Restate word for word only the lines from the one with "You are a computer-use agent. 291x574 pixels." through the end of the records; no pictures belong in the copy.

(THE DATA):
===============
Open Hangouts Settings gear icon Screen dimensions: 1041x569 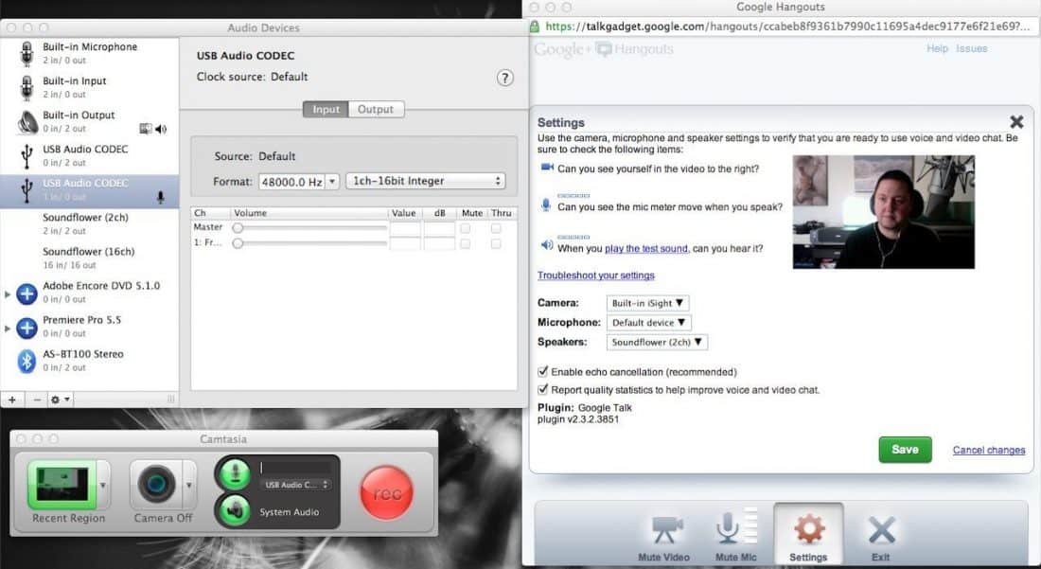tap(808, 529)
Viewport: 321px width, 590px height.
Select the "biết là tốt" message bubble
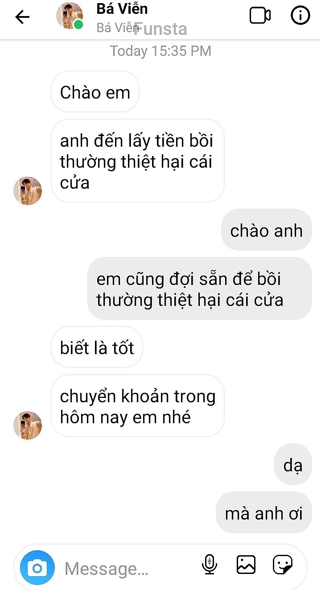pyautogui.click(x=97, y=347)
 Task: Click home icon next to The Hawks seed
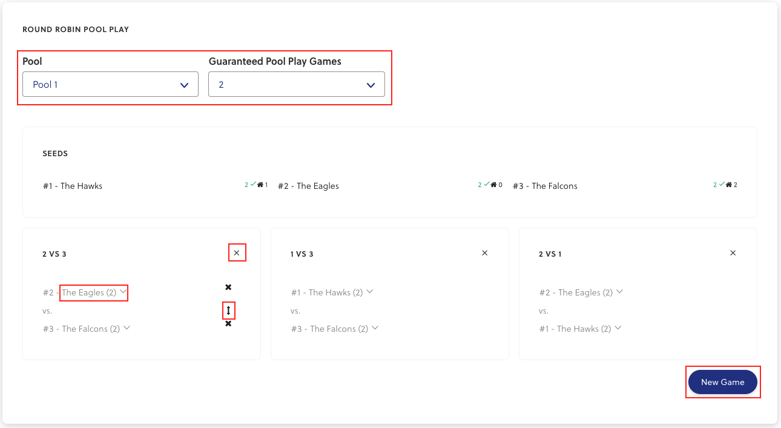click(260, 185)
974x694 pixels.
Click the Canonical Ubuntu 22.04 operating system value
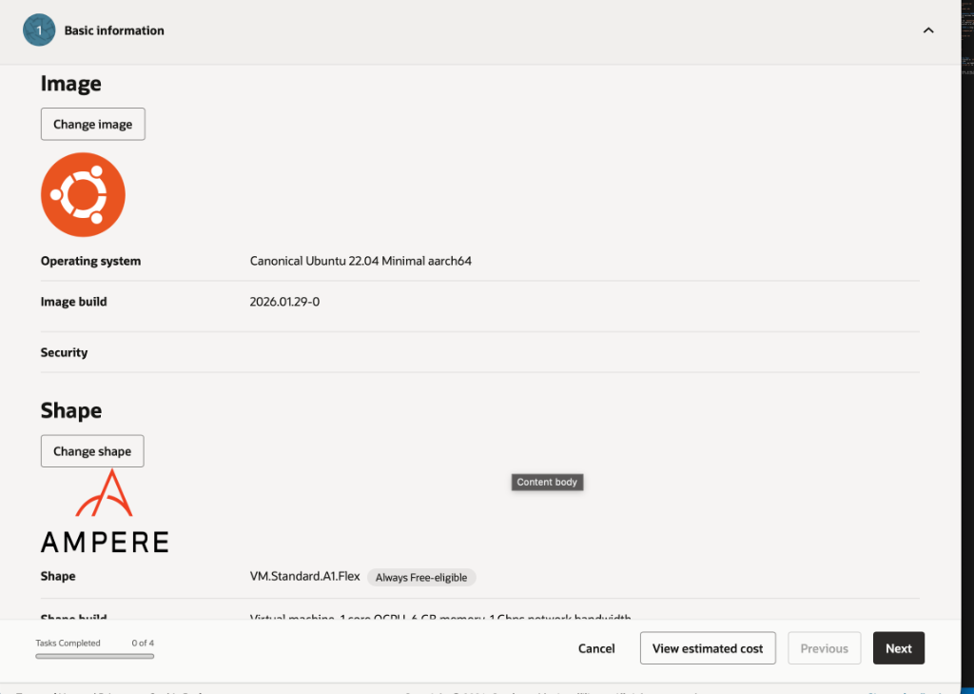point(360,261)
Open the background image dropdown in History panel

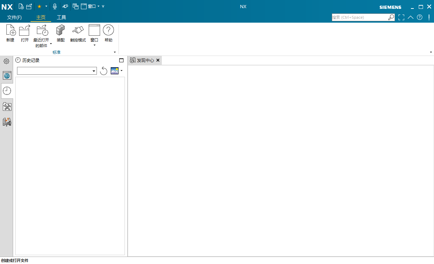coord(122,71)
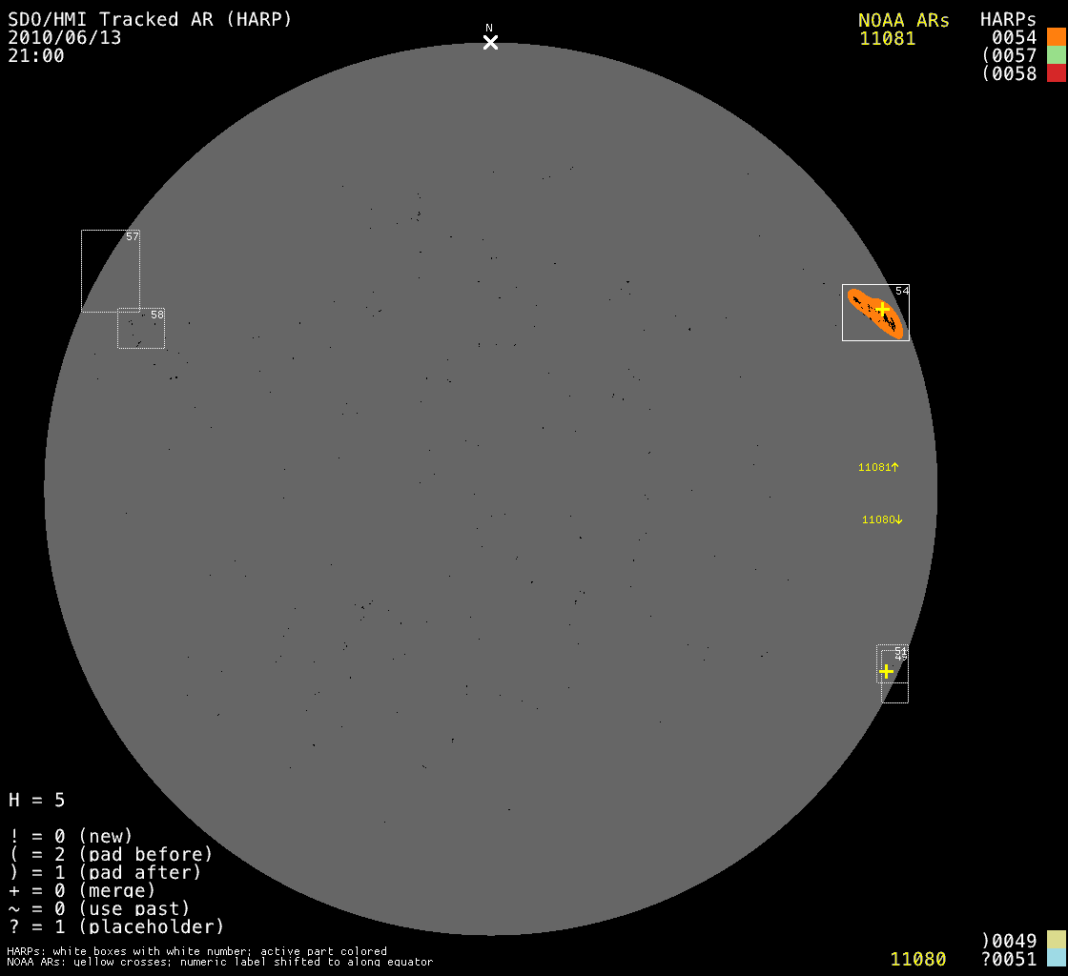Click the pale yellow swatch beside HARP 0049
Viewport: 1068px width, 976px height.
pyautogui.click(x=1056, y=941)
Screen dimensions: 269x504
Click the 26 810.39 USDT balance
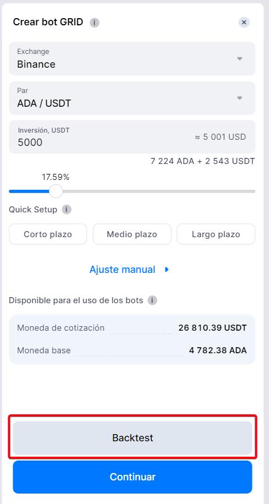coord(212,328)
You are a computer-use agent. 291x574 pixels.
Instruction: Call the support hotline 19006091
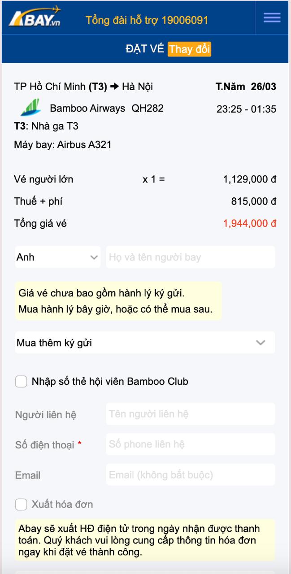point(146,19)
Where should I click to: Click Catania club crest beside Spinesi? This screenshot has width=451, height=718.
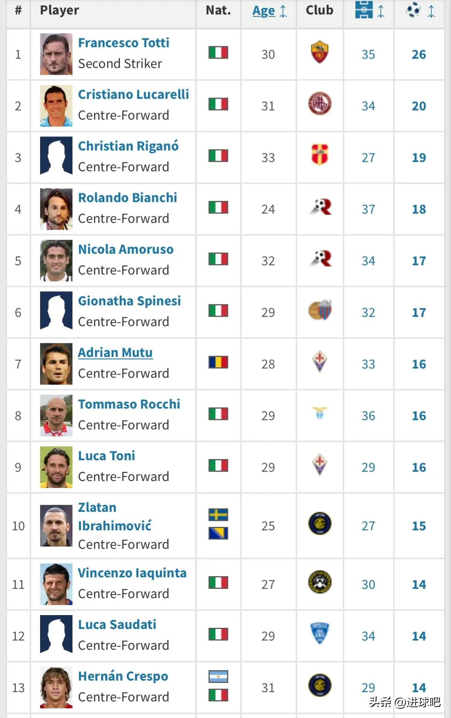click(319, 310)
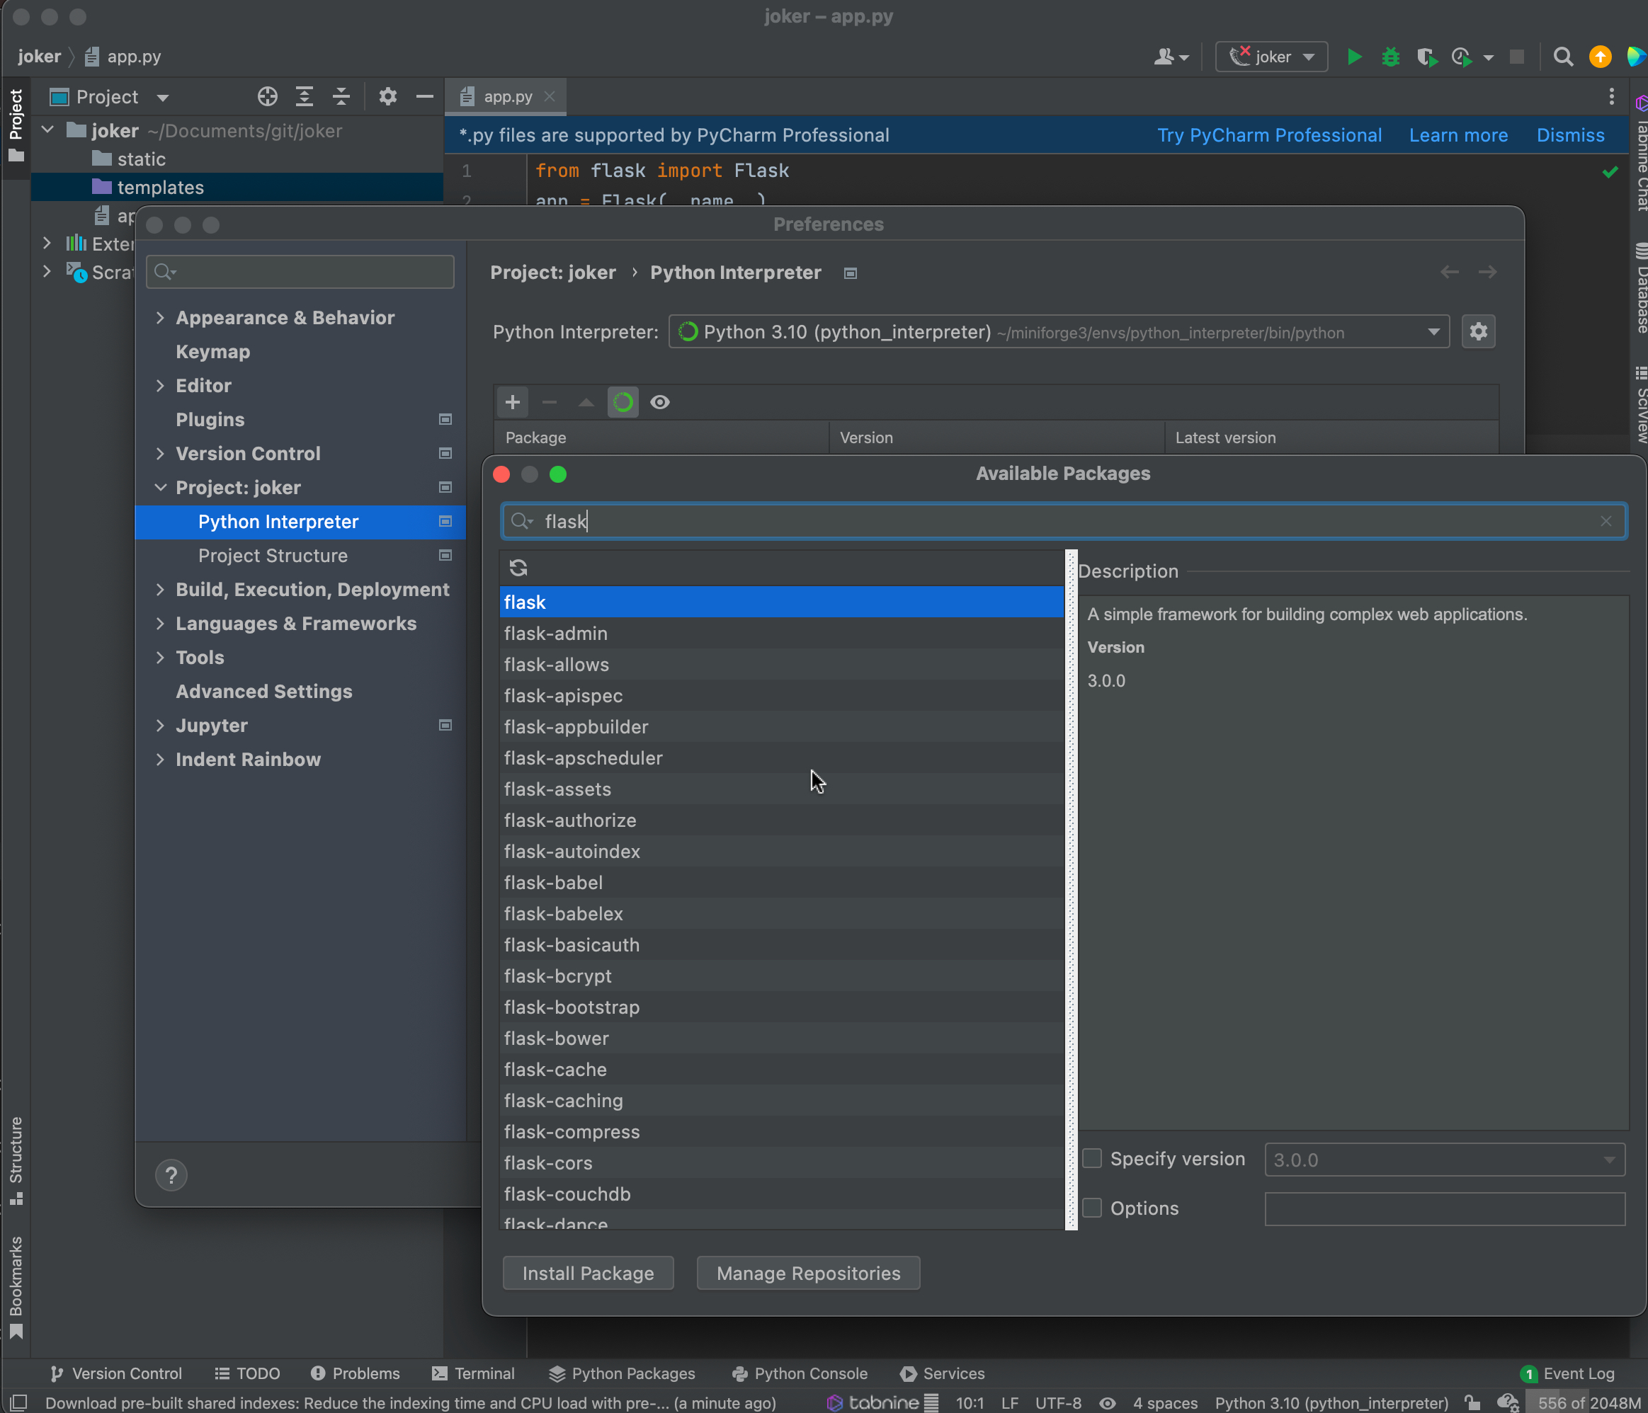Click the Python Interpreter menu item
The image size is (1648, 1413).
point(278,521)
===============
(ANSWER SECTION):
You are a computer-use agent. 291x574 pixels.
Instruction: Call the support hotline 19006091
point(146,19)
Where should I click to: Click Catania club crest beside Spinesi? This screenshot has width=451, height=718.
click(319, 310)
Click the Python Interpreter menu item
The image size is (1648, 1413).
point(278,521)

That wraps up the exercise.